A diretoria da ANEEL (Agência Nacional de Energia Elétrica) decidiu, na última terça-feira (5), não deliberar sobre a taxa de desconto (WACC) fixada em 10,94% pelo MME (Ministério de Minas e Energia) para o leilão de passivos do GSF (sigla para risco hidrológico).
A relatora Agnes Costa, diretora do órgão, foi seguida pelos diretores substitutos Daniel Danna e Ivo Nazareno. O voto de Agnes não abordou o questionamento feito pelo diretor Fernando Mosna na semana passada sobre a taxa de desconto, uma vez que o tema não fazia parte do escopo do processo em análise.
O voto-vista de Mosna foi seguido apenas pelo diretor-geral Sandoval Feitosa. Por maioria, a diretoria concluiu que não compete à ANEEL avaliar a legalidade ou possíveis erros em um ato emitido pelo MME, órgão hierarquicamente superior à agência reguladora.
Mosna havia apontado divergências entre a metodologia adotada pelo MME e o comando legal expresso na MP (Medida Provisória) 1.300/2025, que criou o leilão. Segundo o diretor, a adoção da taxa de desconto de 10,94% estabelecida pode aumentar substancialmente o tempo de extensão de outorga das usinas.
Segundo os cálculos realizados considerando os empreendimentos que assumiram passivos no leilão do GSF na última sexta-feira (1º), a diferença varia entre 111% e 189%, dependendo da usina. Quanto maior a taxa de desconto aplicada, maior será o tempo de extensão da outorga para as usinas vencedoras.
Entenda os pontos da Taxa de Desconto no Leilão do GSF
- A Aneel levantou questionamentos sobre qual taxa de desconto deveria ser utilizada no cálculo da extensão das outorgas das usinas vencedoras do leilão. Existem duas opções em debate: 9,63%, que corresponde à taxa aplicada em casos anteriores, e 10,94%, que consta em uma portaria específica publicada pelo governo para esse certame.
- A Superintendência de Gestão Tarifária e Regulação Econômica (STR) da Aneel confirmou que a metodologia usada para calcular a taxa de desconto de 10,94% foi “distinta” daquela aplicada nos leilões de GSF anteriores, como em 2015 e 2020, quando foi usada a taxa de 9,63%.

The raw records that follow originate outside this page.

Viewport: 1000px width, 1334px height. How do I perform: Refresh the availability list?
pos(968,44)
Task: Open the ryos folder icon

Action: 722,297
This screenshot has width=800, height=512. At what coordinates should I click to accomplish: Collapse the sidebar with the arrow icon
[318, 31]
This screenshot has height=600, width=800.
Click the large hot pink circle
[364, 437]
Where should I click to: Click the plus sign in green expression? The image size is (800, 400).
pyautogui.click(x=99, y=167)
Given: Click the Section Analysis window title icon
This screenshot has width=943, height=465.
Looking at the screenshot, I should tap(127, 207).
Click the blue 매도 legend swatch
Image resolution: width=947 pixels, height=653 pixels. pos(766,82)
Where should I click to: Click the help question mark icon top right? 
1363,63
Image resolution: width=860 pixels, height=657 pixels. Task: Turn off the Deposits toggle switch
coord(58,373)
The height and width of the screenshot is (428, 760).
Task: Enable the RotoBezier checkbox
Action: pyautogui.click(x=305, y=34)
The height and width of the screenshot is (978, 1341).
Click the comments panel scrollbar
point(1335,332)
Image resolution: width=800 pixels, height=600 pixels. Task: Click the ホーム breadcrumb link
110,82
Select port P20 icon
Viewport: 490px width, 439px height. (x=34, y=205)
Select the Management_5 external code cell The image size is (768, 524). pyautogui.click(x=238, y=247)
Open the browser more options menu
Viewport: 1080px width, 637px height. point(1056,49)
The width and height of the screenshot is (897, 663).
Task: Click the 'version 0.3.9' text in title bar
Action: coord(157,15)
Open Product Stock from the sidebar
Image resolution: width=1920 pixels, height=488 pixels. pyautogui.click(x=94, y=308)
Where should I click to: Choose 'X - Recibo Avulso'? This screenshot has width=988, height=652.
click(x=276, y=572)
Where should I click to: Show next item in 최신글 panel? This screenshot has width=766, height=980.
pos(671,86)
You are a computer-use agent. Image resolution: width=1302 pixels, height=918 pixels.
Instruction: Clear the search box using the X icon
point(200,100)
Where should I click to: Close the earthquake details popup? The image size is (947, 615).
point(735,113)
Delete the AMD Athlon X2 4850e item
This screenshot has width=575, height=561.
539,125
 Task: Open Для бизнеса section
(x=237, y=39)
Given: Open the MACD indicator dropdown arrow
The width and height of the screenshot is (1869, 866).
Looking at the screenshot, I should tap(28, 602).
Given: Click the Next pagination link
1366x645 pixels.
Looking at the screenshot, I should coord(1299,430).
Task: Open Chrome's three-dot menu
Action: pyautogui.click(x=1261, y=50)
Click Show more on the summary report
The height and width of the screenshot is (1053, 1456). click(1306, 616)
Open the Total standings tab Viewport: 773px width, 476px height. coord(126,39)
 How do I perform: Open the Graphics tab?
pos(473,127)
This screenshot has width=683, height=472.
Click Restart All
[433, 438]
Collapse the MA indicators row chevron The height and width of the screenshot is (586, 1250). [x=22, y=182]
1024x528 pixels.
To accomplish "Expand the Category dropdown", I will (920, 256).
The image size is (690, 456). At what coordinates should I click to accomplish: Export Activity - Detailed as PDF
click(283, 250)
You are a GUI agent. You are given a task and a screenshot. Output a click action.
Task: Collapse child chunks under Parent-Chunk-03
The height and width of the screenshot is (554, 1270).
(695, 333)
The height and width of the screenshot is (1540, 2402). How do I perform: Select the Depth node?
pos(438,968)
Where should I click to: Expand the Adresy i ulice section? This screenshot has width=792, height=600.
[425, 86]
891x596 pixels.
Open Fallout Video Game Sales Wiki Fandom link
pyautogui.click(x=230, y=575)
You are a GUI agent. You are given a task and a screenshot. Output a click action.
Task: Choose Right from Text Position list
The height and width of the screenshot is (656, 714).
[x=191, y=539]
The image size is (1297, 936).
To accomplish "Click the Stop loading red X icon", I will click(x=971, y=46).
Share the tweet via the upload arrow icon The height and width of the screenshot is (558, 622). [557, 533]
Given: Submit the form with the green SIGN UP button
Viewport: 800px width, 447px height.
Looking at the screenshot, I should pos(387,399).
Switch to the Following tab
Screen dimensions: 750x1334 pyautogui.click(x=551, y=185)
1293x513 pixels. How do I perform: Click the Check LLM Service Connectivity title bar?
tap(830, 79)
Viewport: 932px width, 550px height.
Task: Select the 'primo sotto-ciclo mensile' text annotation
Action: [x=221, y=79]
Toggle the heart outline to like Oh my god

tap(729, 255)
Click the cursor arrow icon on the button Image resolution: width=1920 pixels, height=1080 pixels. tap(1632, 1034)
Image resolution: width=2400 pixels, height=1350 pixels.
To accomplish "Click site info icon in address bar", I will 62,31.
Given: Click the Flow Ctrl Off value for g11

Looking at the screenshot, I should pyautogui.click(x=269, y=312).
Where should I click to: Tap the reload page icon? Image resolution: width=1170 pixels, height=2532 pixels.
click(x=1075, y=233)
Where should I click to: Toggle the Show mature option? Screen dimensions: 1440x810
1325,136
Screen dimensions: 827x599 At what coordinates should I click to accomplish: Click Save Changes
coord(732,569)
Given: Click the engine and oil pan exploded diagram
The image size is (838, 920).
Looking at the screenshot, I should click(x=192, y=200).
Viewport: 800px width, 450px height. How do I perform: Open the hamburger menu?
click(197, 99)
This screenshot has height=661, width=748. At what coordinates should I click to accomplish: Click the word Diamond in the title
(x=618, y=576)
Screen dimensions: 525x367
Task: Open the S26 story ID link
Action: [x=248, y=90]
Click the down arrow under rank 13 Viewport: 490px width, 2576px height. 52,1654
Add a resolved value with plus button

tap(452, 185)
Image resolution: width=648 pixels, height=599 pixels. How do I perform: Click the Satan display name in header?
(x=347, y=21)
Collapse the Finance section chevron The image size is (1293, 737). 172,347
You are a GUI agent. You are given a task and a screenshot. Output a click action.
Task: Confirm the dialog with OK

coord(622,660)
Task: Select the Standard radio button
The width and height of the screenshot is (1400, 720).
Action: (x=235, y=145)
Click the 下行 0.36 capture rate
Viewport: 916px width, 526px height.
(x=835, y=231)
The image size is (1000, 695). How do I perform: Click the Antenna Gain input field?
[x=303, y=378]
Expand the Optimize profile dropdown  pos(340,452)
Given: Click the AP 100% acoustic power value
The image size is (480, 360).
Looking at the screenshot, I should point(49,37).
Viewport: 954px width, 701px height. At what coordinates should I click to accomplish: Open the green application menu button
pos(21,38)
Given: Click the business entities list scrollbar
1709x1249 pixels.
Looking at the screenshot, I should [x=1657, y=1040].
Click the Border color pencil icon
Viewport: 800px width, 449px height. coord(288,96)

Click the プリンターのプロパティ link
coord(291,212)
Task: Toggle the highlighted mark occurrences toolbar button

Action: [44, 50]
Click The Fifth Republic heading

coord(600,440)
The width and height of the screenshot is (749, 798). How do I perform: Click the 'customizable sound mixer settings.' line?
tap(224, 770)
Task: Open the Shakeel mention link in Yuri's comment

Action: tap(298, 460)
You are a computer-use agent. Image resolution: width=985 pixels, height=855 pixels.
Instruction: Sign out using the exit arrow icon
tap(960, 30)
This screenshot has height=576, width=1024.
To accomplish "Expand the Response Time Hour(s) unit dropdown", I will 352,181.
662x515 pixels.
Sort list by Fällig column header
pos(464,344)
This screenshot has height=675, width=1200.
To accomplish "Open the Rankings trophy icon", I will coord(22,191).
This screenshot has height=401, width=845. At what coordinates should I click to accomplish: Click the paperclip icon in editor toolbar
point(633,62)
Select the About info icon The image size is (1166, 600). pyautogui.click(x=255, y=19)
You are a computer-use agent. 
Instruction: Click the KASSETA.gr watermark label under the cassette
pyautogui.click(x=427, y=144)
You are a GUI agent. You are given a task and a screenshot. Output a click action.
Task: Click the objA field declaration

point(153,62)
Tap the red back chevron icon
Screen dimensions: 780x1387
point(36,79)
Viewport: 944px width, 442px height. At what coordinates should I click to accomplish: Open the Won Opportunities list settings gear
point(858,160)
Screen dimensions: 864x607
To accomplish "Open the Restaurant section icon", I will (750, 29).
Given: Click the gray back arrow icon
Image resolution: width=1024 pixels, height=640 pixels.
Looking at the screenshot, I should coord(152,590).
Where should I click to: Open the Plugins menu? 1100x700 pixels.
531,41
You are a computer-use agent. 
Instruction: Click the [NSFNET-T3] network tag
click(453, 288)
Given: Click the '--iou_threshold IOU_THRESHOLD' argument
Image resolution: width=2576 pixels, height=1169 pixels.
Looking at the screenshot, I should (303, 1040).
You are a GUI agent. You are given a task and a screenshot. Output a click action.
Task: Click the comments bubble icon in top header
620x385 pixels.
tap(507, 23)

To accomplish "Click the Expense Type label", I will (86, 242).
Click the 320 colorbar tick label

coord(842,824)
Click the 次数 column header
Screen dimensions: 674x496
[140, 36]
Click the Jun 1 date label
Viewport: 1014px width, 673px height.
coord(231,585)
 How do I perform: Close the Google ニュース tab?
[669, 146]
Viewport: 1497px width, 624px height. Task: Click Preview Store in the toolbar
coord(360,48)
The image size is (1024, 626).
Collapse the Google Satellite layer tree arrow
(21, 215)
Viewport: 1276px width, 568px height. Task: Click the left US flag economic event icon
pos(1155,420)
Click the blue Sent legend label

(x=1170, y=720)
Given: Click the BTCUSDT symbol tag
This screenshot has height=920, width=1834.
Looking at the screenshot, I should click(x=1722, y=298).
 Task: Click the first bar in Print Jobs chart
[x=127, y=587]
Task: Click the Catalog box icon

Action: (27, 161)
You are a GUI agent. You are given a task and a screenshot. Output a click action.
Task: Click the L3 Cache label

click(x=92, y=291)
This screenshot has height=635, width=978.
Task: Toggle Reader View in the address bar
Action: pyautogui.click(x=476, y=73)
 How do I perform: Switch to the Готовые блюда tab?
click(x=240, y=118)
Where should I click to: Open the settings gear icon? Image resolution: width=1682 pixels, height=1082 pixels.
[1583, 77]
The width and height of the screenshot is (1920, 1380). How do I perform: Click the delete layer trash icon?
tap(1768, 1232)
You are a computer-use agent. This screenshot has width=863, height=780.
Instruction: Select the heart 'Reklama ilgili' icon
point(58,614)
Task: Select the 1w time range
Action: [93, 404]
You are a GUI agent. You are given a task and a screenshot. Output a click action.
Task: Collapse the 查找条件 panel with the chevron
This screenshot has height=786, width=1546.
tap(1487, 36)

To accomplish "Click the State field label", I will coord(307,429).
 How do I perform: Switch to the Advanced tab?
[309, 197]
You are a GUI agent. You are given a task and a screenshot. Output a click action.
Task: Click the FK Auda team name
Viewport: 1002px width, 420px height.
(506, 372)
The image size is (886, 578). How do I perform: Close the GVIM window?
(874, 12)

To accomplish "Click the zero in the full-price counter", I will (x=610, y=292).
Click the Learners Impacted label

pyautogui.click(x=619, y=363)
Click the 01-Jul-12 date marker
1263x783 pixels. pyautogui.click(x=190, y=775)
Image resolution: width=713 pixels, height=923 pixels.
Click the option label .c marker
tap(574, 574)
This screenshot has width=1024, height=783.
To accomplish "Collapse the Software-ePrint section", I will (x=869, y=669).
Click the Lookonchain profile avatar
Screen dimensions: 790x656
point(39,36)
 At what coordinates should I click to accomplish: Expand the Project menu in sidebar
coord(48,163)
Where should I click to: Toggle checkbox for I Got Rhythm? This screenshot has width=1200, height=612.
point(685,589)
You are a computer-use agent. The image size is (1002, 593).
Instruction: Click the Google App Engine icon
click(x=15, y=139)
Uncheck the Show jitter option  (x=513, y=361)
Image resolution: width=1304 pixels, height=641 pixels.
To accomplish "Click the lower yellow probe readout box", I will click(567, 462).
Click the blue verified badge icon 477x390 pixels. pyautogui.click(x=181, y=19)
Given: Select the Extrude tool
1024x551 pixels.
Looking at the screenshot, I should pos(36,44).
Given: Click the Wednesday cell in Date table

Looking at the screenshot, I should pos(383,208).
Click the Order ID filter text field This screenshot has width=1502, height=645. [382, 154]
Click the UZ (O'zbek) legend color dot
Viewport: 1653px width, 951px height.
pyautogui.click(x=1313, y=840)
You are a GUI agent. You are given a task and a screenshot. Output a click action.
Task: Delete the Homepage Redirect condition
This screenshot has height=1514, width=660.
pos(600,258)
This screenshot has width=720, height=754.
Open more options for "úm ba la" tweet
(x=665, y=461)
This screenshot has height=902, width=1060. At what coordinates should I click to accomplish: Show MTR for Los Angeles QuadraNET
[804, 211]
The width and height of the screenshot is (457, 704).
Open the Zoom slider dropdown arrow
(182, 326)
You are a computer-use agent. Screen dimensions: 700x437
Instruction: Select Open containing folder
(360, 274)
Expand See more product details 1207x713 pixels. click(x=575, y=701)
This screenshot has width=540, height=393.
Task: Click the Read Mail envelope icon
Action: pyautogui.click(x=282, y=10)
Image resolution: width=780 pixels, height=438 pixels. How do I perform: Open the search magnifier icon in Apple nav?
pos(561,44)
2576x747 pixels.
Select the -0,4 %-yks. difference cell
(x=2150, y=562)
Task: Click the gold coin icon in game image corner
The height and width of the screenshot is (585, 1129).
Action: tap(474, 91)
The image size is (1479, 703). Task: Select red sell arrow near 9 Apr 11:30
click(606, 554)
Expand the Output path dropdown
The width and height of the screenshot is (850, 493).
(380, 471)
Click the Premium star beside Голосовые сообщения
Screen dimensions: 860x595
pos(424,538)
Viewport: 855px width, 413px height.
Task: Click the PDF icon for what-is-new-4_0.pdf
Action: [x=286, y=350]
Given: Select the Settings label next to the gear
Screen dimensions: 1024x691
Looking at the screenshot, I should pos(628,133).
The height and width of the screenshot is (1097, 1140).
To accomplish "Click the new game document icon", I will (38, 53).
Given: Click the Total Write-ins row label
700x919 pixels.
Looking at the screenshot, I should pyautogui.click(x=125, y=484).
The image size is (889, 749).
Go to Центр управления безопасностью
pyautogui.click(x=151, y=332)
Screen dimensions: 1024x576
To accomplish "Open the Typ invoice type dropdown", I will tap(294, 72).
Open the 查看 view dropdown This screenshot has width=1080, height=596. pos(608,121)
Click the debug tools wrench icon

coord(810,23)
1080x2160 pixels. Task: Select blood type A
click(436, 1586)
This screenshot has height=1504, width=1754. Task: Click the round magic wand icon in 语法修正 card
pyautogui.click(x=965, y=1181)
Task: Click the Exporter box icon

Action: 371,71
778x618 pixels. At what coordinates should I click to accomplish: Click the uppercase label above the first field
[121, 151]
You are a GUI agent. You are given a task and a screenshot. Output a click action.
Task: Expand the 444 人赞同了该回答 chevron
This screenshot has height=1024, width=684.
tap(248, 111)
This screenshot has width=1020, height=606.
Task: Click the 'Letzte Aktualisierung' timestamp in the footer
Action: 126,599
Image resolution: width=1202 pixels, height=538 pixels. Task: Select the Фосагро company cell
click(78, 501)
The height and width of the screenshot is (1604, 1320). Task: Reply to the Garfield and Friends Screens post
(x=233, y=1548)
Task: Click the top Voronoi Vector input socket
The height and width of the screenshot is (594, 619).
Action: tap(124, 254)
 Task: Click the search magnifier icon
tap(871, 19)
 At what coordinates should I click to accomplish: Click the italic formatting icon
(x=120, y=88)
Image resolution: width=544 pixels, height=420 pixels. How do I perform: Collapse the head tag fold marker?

- A divergência é relevante porque impacta diretamente o rendimento dos vencedores do leilão na extensão das suas concessões — quanto maior a taxa de desconto, menor o valor presente do benefício futuro.
- Além disso, algumas vozes dentro da agência, como o diretor Fernando Mosna, sugeriram inclusive que o leilão fosse suspenso em razão das incertezas regulatórias — especialmente com a possibilidade de um custo adicional de cerca de R$ 2,5 bilhões para os consumidores, se mantida essa taxa mais alta.